Due to holidays, the response team handling the Bug Bounty program will take a short break between Dec 19th 2016 until Jan 16th 2017. You are encouraged to keep sending your submissions but only the highly critical ones (RCE in a critical asset, for example) will receive a response. Usual activity will resume on January 16th 2017. A great THANK YOU to all participants past present and future. You guys help us keep our name as best-of-breed in the security space. Happy Holidays to everyone!
Here you can check bitdefender hall of fame.
The Bug Bounty Reward program encourages security researchers to identify and submit vulnerability reports regarding virtually everything that bears the Bitdefender brand, including but not limited to the website, products and services.
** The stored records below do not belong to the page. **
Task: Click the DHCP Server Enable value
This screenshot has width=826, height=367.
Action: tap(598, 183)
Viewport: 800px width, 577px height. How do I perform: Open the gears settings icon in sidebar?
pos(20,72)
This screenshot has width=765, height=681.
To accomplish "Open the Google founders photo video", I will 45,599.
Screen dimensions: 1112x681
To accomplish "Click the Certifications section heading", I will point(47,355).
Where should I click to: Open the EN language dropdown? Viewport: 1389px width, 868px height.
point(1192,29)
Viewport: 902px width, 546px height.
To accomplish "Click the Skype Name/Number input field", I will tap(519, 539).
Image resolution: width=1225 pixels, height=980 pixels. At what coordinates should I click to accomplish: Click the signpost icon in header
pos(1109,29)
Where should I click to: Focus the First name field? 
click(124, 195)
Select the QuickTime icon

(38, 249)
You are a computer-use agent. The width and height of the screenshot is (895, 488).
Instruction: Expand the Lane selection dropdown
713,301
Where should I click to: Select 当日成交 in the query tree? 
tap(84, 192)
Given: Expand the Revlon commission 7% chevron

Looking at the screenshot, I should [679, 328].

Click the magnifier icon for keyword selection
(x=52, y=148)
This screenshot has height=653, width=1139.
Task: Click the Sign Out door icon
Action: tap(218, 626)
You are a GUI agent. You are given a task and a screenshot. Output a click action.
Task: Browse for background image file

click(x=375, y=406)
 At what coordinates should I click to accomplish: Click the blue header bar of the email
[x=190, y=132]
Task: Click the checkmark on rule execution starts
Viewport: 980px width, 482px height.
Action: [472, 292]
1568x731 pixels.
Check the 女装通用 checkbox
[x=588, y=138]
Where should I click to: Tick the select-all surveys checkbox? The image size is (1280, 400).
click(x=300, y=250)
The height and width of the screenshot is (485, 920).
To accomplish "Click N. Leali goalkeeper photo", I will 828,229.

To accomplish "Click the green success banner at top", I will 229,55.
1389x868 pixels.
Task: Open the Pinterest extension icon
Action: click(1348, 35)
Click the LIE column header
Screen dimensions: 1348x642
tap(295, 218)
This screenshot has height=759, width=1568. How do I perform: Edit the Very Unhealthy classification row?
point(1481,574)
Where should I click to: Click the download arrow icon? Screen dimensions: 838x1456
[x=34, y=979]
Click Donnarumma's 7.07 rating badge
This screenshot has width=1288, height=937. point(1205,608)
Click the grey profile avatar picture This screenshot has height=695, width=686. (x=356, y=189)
Please note that, for the time being, the following assets are out of the scope of this program:
bitdefender.com.pl / bitdefender.emarken.pl
bitdefender.com.tw / bitdefender.qcomgroup.com.tw
bitdefender.sk / bitdef.sk
bitdefender.cz / bitdef.cz
Bitdefender Free Antispam for Mail Servers (FRAMS)
Both product and website (http://frams.bitdefender.com)
Bitdefender security for Mail Servers
Participation in the Bitdefender Bug Bounty Reward program is voluntary and subject to the legal terms and conditions detailed on Terms and Conditions page. By submitting a vulnerability report to Bitdefender, you acknowledge that you have read and agreed to our program terms.
The program covers any exploitable vulnerability that can compromise the integrity of our user data, crash applications (leading to compromise of data) or disclose sensitive information (for example remote code execution, SQL injection, Cross-Site Scripting, Cross-Site Request Forgery, information disclosure of sensitive data, authentication theft or bypass, clickjacking).
Make sure your submission report includes the proof of concept and replication information.
Submissions that include just the output of automated tools will be marked as invalid. You must clearly outline the attack vectors and reproduction steps to accomplish the compromise
We encourage you to send your submissions in an encrypted format to email@example.com
We prefer PGP and you can import our public key from here. Make sure your report includes:
There is no fixed price for submissions. They will all be evaluated and rewards will be issued based on impact. Obviously an XSS submission will value less than RCE.
The minimum reward is set at $250. We’re not setting an upper limit on rewards at this time. The rewards will be issued if you are the first one to submit a specific vulnerability and your report is determined to address a valid issue by our response team.
When does it start?
The Bitdefender Bug Bounty Program opens on 10th December 2015.